很有可能,这些不满十六岁的少女,第一死亡的地点并不是在这些棺材里。
太可怕了,为什么下山遇到的第一件事,就是这么的不可理喻......
流苏赶紧巴拉巴拉周围的泥土,擦在脸上。然后装成老太太,要是换上一件衣服,就更显步履蹒跚了。童璞自然是知道流苏心里所想,但他阻止流苏这么做。“不入虎穴,焉得虎子。这些女子都是未满十六岁的凡人,都没有修炼的根基。所以,你没什么好怕的。”
切,站着不嫌腰疼!危险的人又不是他!
“难道你不想查出这些无辜的女子,是怎么惨死的吗?”
“我当然想啊,但是这项运动真的是......”好吧,流苏非常兴奋。若说这里因为这惨无人道的祭祀,就是因为带着不详气息的碎片的话。那么就让她终结!
跟着长华上仙留下的石刻板,他们很快就找到附近隐藏的新月村。而且很奇怪的是,村里的大路上并未看见什么人。周围有非常低矮的房屋,这些房屋只有流苏一半高。但是在刚刚所见的那些死者的尸体,并没有这么的矮。
四周全部都是戈壁。土黄色的岩石和源源不断的沙漠,然后是枯黄的树枝。说不清是这样扭曲在一起,畸形而可怕。这里真的是*静了,似乎这些人都惧怕阳光一样。
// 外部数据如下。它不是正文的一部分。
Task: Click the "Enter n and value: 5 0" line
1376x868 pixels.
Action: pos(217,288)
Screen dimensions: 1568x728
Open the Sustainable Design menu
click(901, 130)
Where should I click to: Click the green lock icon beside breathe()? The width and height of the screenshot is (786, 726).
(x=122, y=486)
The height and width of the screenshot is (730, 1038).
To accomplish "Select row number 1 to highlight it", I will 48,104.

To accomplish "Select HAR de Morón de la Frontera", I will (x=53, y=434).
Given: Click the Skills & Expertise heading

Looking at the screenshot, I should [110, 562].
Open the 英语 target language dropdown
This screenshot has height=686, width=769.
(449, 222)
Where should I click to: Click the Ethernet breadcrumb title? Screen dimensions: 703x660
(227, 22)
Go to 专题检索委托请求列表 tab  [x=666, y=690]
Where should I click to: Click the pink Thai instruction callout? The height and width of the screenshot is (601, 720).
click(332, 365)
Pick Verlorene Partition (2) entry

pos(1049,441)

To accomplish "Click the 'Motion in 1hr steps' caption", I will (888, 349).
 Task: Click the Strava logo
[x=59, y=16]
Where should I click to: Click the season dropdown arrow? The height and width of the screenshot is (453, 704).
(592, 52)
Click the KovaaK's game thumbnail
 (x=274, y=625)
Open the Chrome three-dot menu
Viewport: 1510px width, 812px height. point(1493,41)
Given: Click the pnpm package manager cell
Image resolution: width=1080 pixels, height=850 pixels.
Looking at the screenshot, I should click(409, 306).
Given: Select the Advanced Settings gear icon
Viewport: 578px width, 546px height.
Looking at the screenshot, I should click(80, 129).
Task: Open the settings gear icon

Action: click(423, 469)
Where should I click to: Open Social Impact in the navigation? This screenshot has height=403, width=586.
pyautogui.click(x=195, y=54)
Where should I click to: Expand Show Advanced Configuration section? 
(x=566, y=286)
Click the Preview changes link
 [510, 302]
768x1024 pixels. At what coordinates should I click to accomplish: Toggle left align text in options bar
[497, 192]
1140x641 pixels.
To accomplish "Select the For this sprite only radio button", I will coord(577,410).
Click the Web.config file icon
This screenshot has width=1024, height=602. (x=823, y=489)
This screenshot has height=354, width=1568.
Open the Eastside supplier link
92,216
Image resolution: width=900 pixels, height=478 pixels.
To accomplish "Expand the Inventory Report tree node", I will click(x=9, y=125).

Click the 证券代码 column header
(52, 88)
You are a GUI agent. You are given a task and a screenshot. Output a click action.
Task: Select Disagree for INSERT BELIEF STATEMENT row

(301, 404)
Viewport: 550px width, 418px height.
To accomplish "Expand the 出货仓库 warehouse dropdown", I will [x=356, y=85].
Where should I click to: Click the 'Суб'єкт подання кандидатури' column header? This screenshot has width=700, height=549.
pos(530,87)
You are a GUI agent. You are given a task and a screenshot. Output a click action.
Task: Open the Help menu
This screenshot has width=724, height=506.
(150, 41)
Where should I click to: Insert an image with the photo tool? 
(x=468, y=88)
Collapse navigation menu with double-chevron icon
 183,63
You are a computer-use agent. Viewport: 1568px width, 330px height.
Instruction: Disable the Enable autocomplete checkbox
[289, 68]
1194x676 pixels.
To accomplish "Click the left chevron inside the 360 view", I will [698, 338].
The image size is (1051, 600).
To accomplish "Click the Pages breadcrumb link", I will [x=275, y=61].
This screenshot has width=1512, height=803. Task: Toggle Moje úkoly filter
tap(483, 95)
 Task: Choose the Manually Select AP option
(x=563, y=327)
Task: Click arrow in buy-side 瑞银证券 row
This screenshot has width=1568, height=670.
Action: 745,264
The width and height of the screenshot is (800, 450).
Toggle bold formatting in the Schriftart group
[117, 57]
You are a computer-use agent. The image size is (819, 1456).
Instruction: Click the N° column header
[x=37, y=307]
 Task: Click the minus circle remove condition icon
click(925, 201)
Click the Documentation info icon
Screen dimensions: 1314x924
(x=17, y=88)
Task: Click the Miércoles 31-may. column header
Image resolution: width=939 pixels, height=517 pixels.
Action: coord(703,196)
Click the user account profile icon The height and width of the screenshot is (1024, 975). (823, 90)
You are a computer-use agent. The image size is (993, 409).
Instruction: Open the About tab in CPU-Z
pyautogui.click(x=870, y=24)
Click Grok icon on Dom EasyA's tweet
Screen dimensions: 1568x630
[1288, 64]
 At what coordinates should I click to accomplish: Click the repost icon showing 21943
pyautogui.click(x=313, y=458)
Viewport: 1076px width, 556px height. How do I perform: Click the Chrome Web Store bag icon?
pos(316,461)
半个木桩坐在矮小房屋的门口,走进了看,才发现那是个坐着的老人。
这个家伙可不如万丘山那些看守的老头面容安详。他身上并没有应该被阳光照射出来的麦咖色,而是惨白惨白的。更准确的说,是白里透青的颜色。这个老头像是注意到了童璞和流苏两个人。他的眼睛深处透着股危险,但就像糟树皮般,只是静静的坐在这里。
好可怕。流苏拉住童璞的袖子,让童璞在前面走着。而老头的眼睛,始终盯着流苏。无论流苏的位置换到哪里,他都坚定不移。
“快走吧!快走吧!”流苏走之前,又看了这个老头一眼,感觉这个人,好像不是什么活人。他的动作是要多僵硬,就有多僵硬。
童璞知道流苏害怕,“你别盯着别人看啊。你不看他。”
童璞的安慰根本没啥可取之处。即便是不看这个老头,流苏都能够感觉到自己身后被一双眼睛死死的盯着。如同利剑,要把流苏身上的肉一刀一刀一刀的砍下才算好。
“早跟你说,不要来这种地方了!你偏不听......”
“怪我咯?要不是你师父非要你下山,也不会有这种事情。”虽然口头上责怪着,但童璞还是紧紧的把流苏抱在怀里。任她抓着他衣裳,天知道,他对这些衣裳有多么的宝贵!哎,等下要把这些皱褶抚平,又要花好长的时间了。
脚下金黄的沙子炽热的似乎可以把人体内的水蒸发掉,出奇的是这里并没有什么凶兽。只有奇怪的人。往前走了几十里,发现在路边坐着的都是些老人。而且都坐在门边,隐藏在黑暗中。皮肤发青,面容呆滞,但眼神凶狠。
流苏不知道他们两个到底是哪里得罪他们了。
随着路前进,流苏看到沿着石壁打造的大碉堡。上面的洞穴形状就跟他们在戈壁上看到的群墓洞穴一致,但是很明显,这些洞穴里面是有活人的。在其中盯梢的人似乎看到他们,立马就有一男一女出来迎接流苏与童璞。显得十分热情。
流苏在童璞身后,很警惕的看着这两个人。
女的头上戴着丝巾,面容姣好。身上的绸缎比其他的人更加华丽,明显身份不同。而且女人身上是健康的麦色,常年沐浴在阳光之下。虽然衣服样式奇特,但是这个女人还表现的平易近人。而他身边的男人,明显身份要比这个女人高。
虽然衣物穿着一般,但是与生俱来的贵气,是很难改变的。
“看来你们是从外地来的。必然穿过了死亡沙漠,我们彝族非常欢迎从死亡沙漠走来的勇士。”
童璞微微点头,然后便不说话了,流苏却是胆寒。这个月鹤村显得如此奇怪,所有的老人都在碉堡之外,住着低矮的土坯房。但是年轻人却住在碉堡之中,而且刚才一路走来,流苏看到许多土坯房都是空的。很显然,外面并不安全。
似乎是知道流苏心中所想,那个男人开了口。“因为我们彝族只欢迎勇士,年迈的家伙,只会增加我们的负担。”
流苏这才仔细观察到这个男人,他右手手臂上有条狰狞的刀疤。而且这个砍伤并不是锋利的武器所致,更像是野兽的撕咬。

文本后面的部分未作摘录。